Taken together, the proposal appears to be a system designed for the disclosers, not the users. The whole point of disclosure on matters of public concern—and those that involve public money or public welfare—is that it be public; a closed system is not the solution to a transparency problem. The weak objections to the federal option, and the inappropriate analogies used in arguing the proposal, undermine the credibility of the proposal. While a central system is the right way to go, from the standpoint of efficiency, utility, access, and effectiveness, it makes sense for the government to house this system in a single repository from which everyone—including other government agencies—could access data on demand.
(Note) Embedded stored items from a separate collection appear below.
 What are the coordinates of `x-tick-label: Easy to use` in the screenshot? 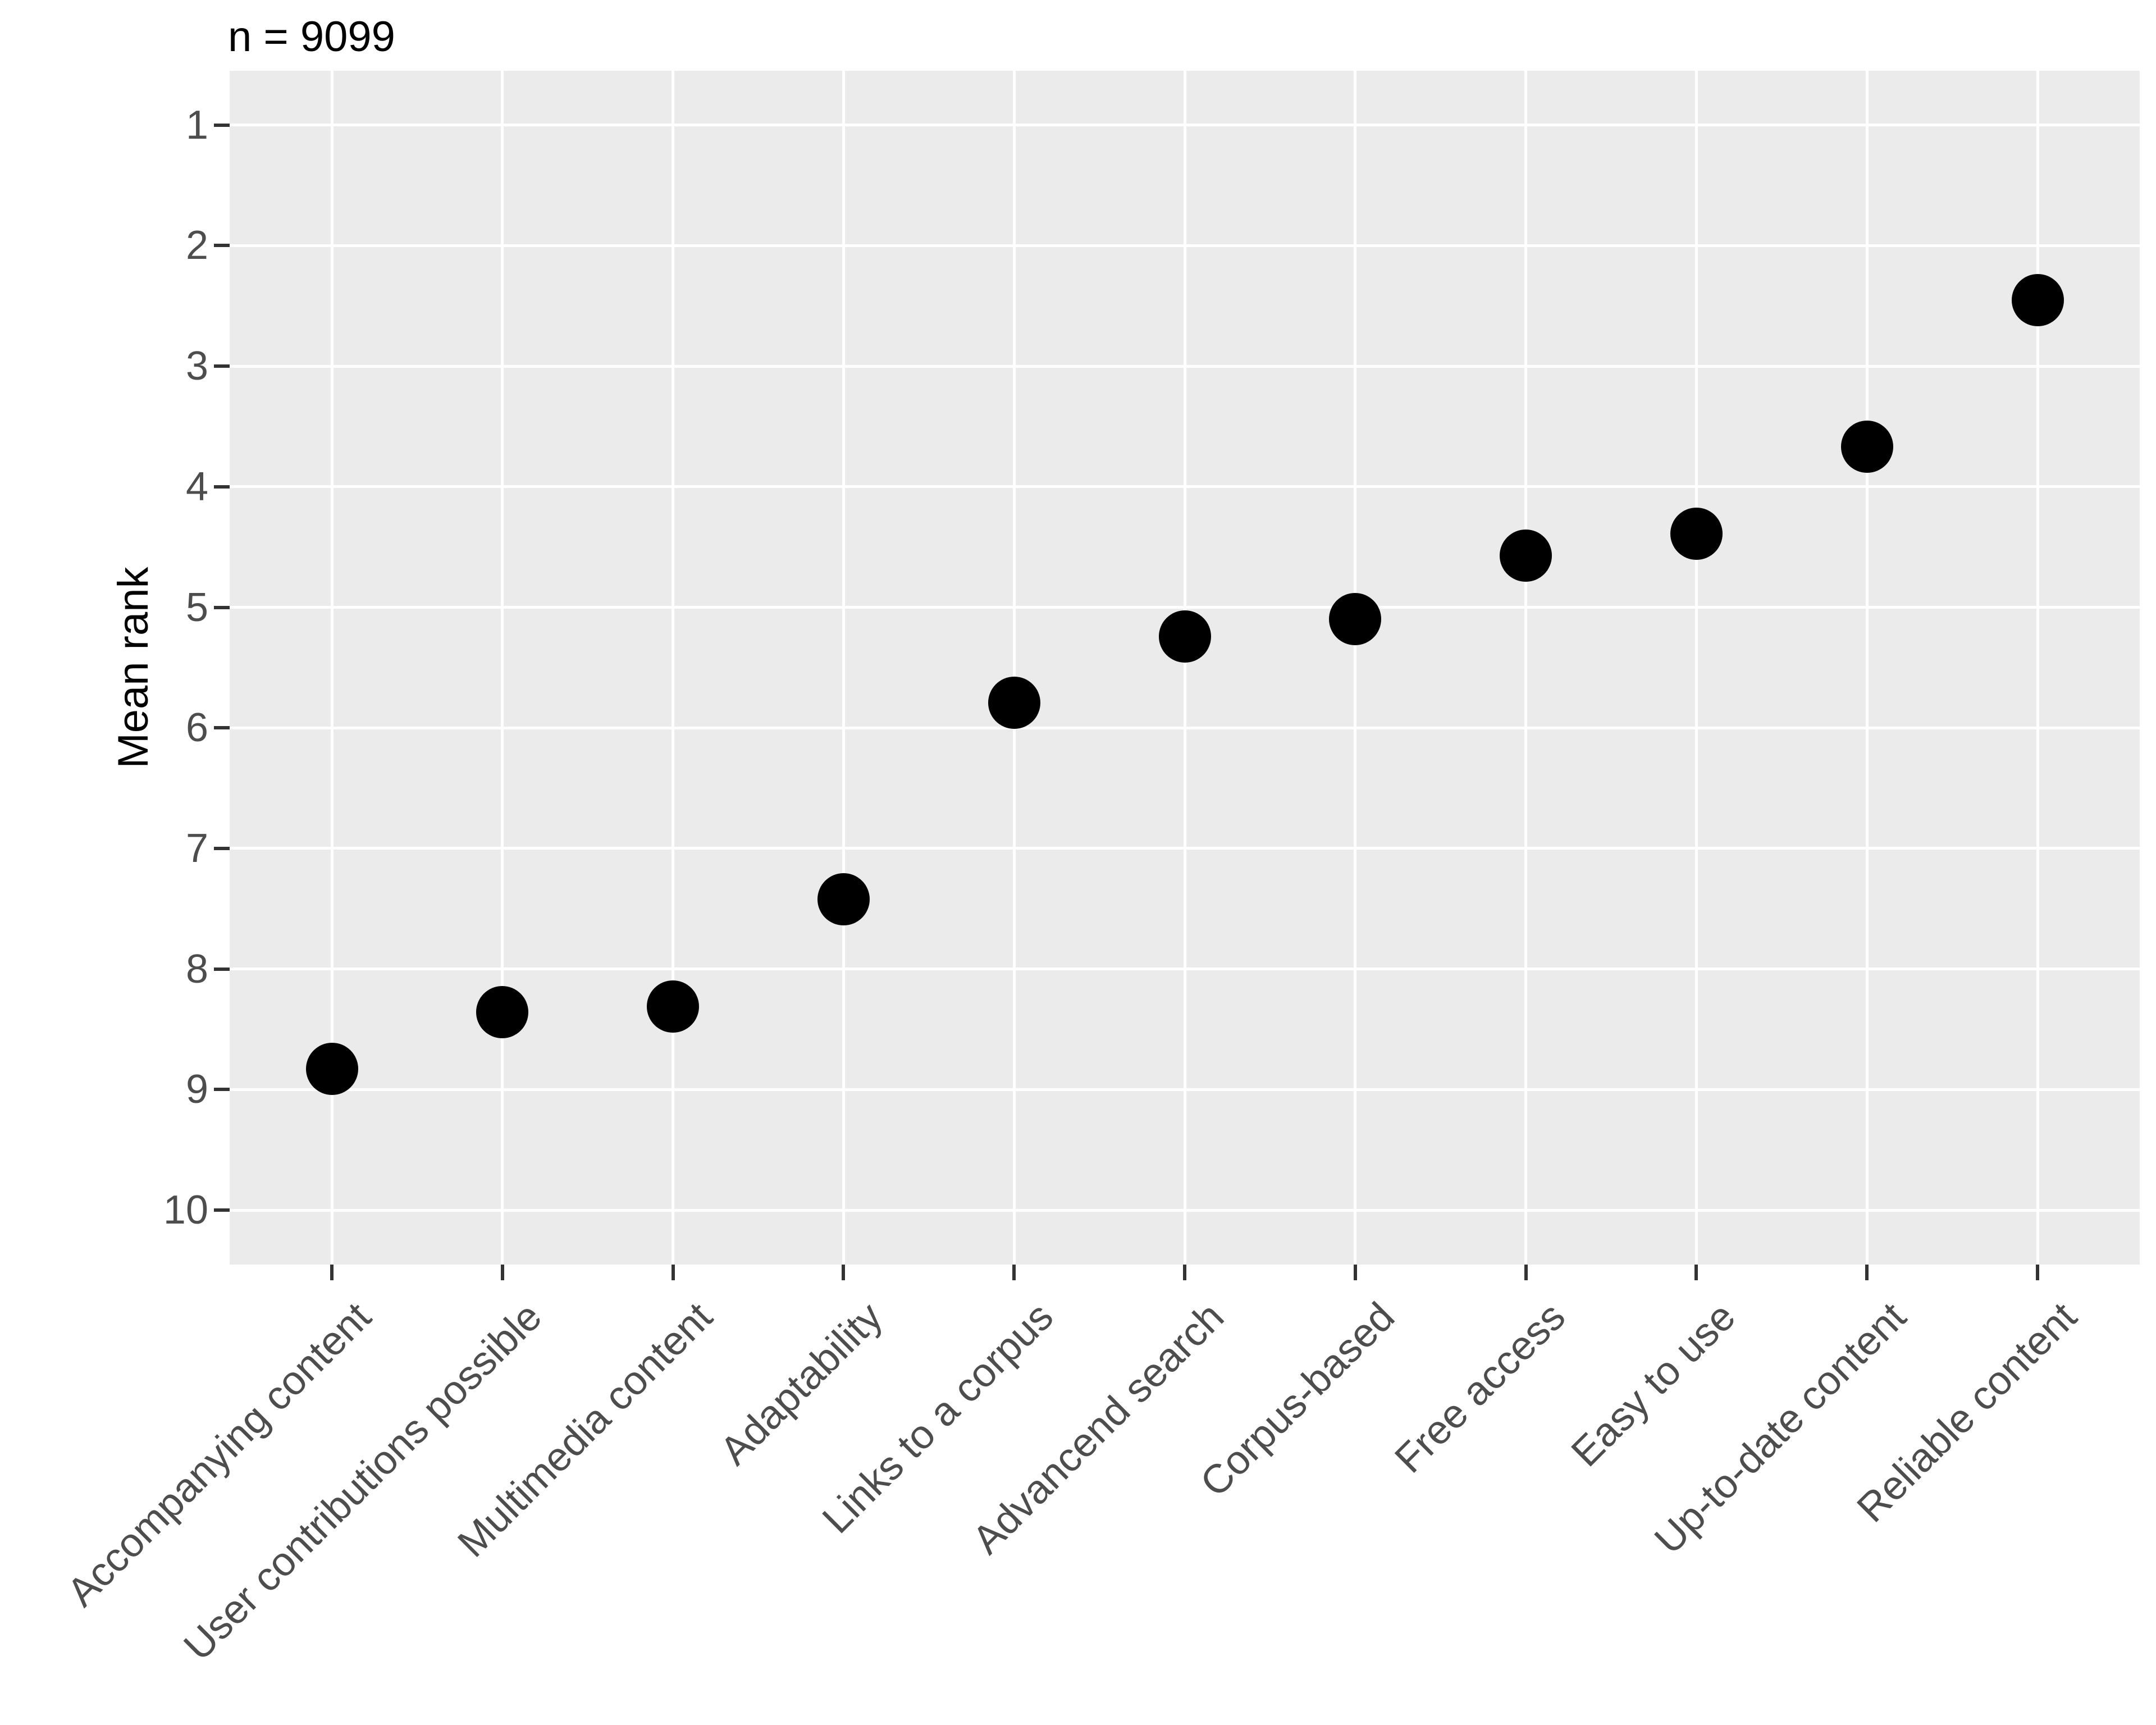 It's located at (1653, 1385).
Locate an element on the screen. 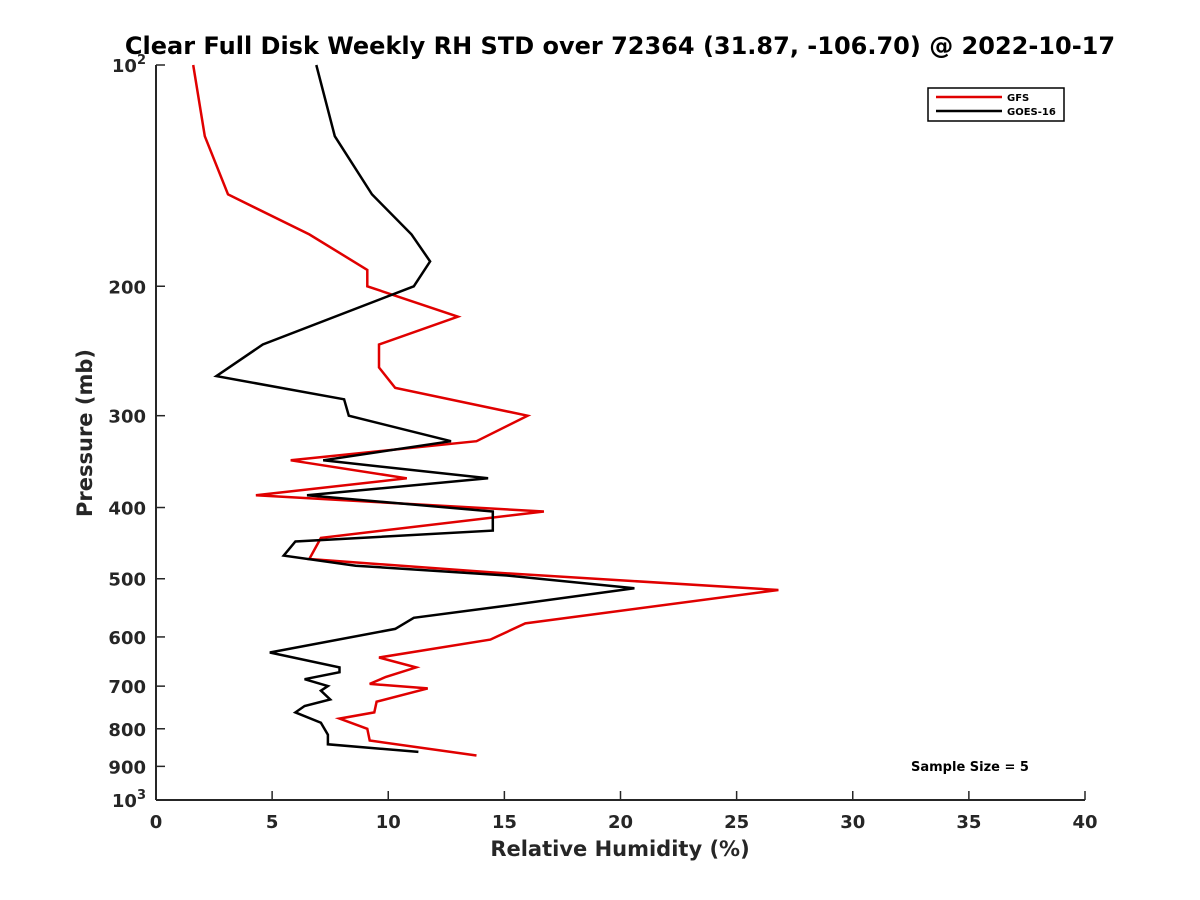  y-tick-label: 700 is located at coordinates (127, 688).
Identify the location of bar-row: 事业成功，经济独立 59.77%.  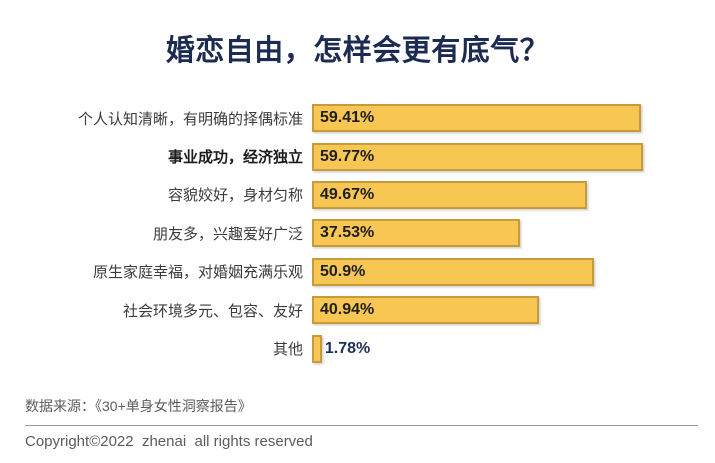
(358, 156).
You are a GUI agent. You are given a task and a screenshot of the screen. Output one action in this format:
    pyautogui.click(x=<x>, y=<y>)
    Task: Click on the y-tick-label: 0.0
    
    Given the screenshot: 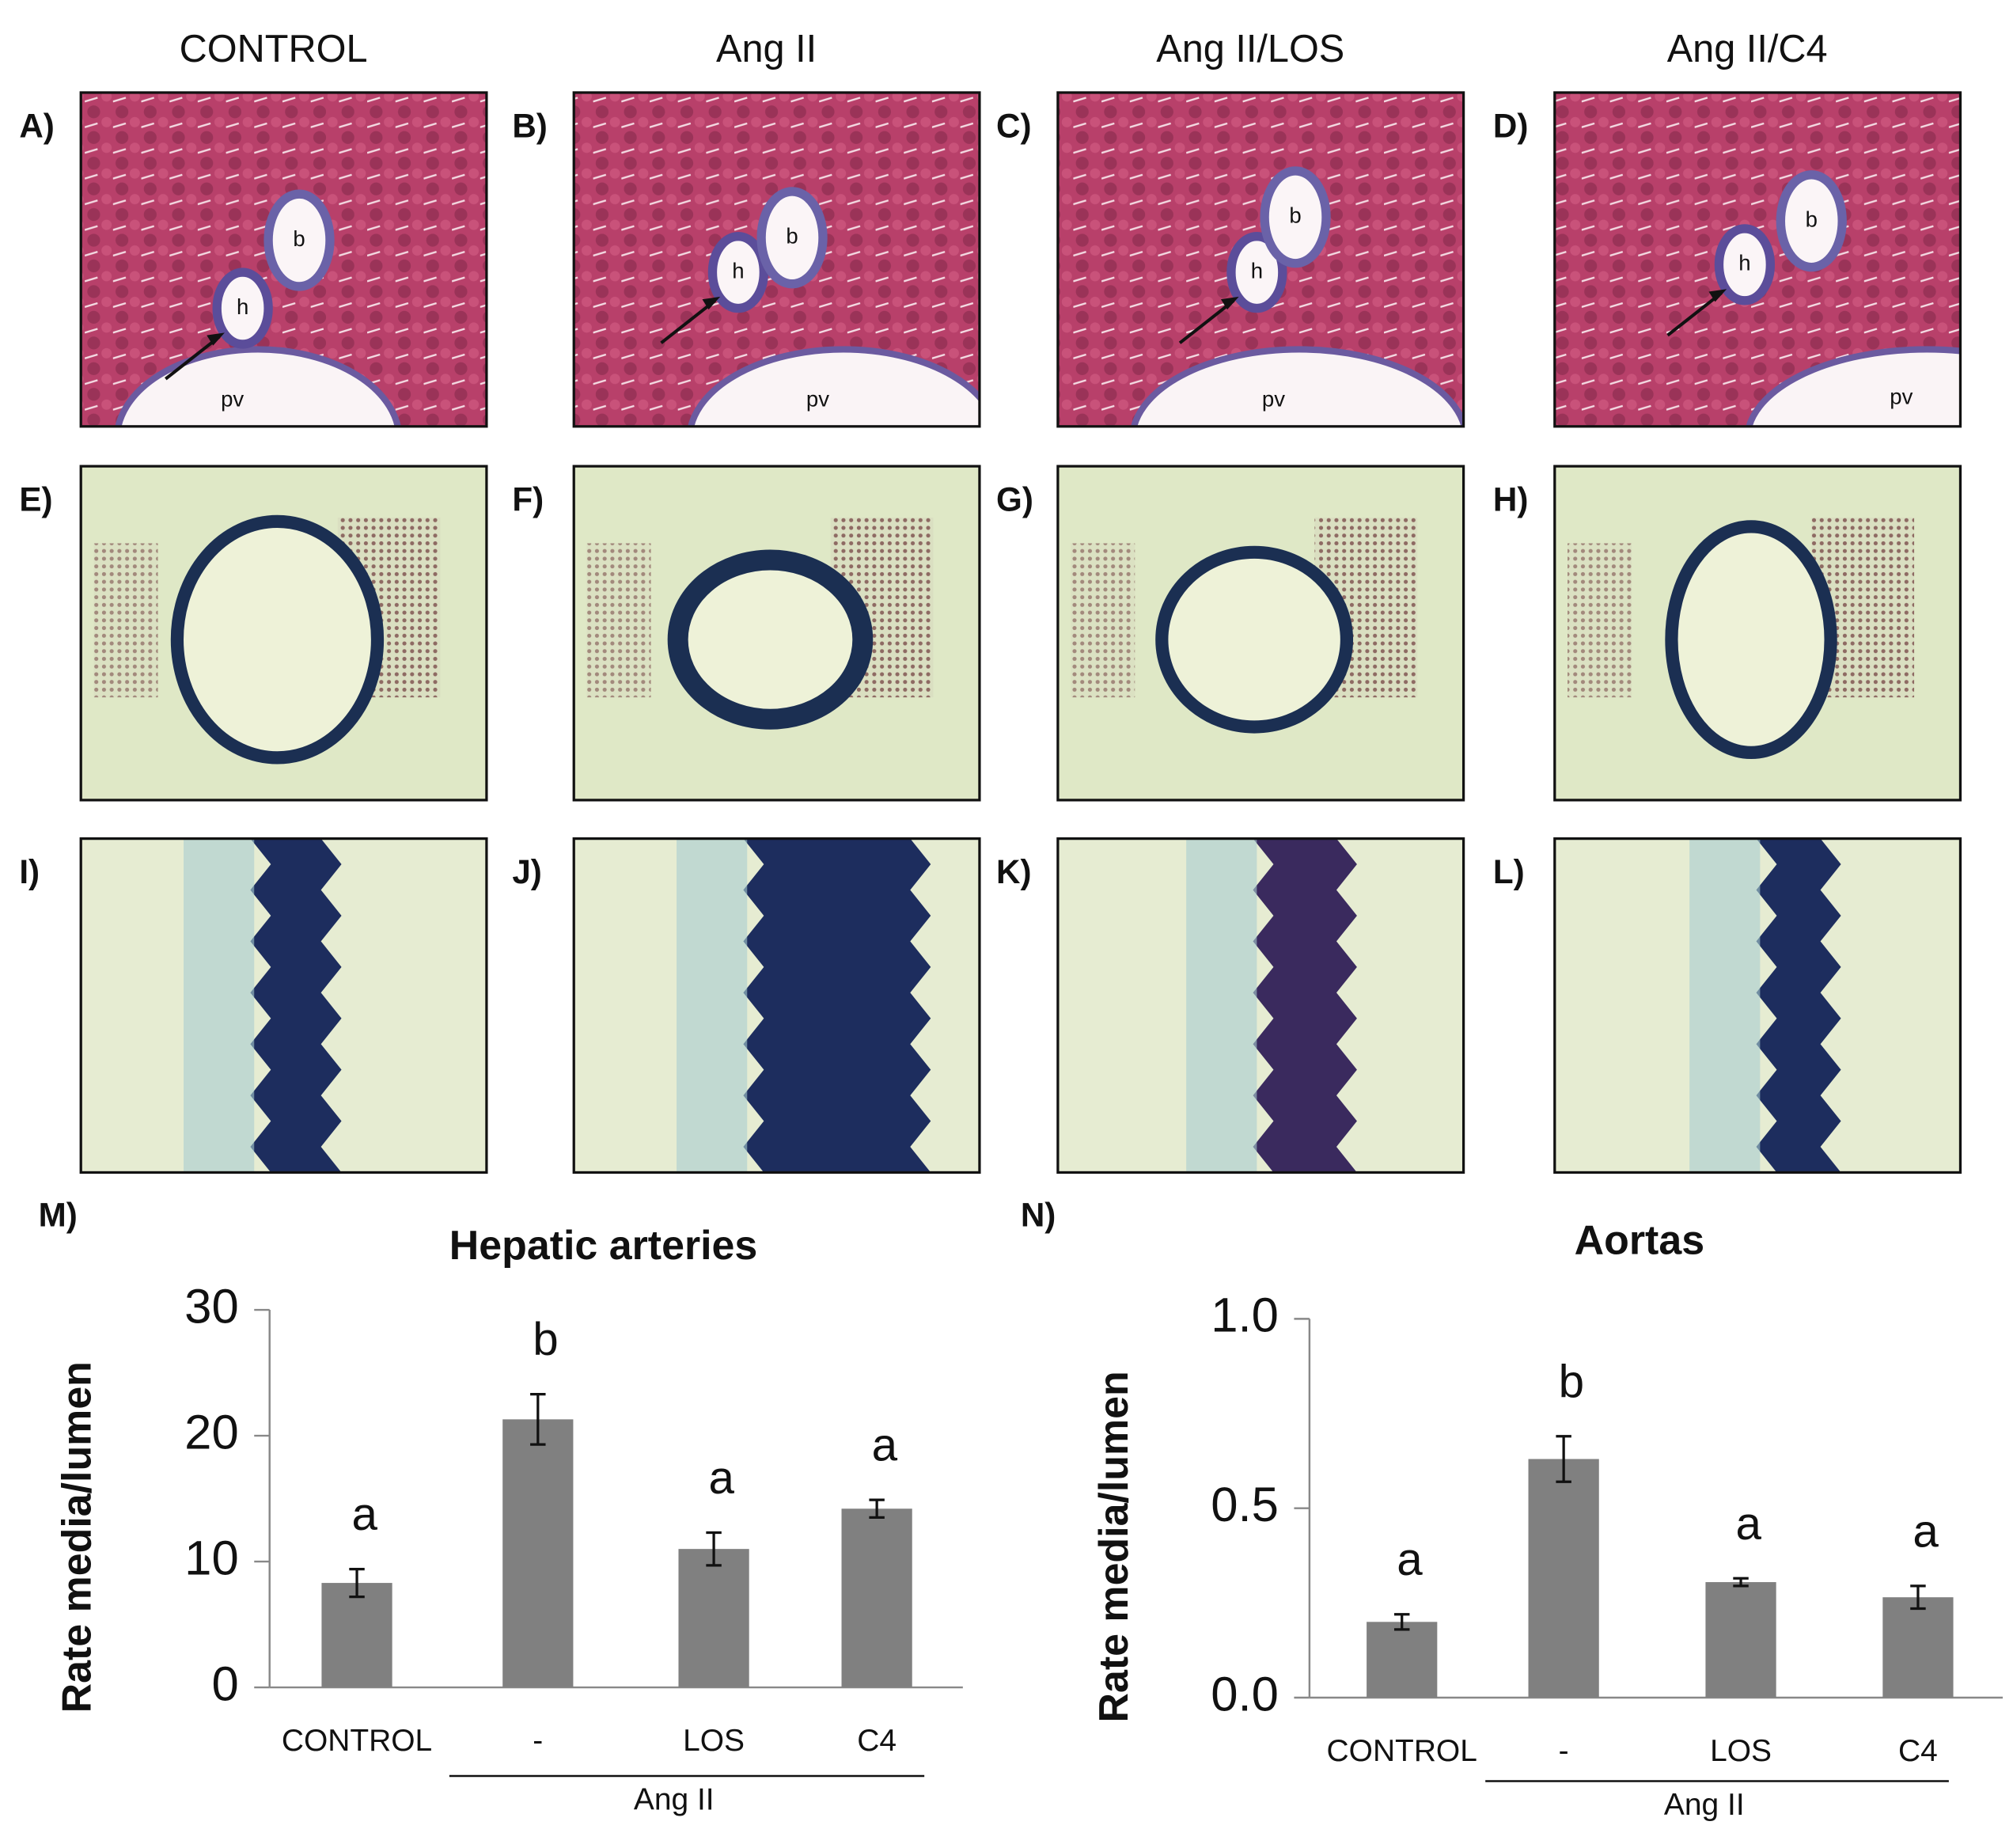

It also makes sense for inputs, not outputs, to be standardized and submitted by primary institutions to which the data is disclosed, not by individuals. Such a system would simultaneously allow compliance tracking; integration with other government data such as grant awards; research on conflicts of interest at the individual and institutional level; and an important new means of potentially changing the current culture of conflict interest and restoring trust in—and support for—the scientific enterprise and scientific institutions. This last possibility should be the overarching goal of the system, and should drive its design.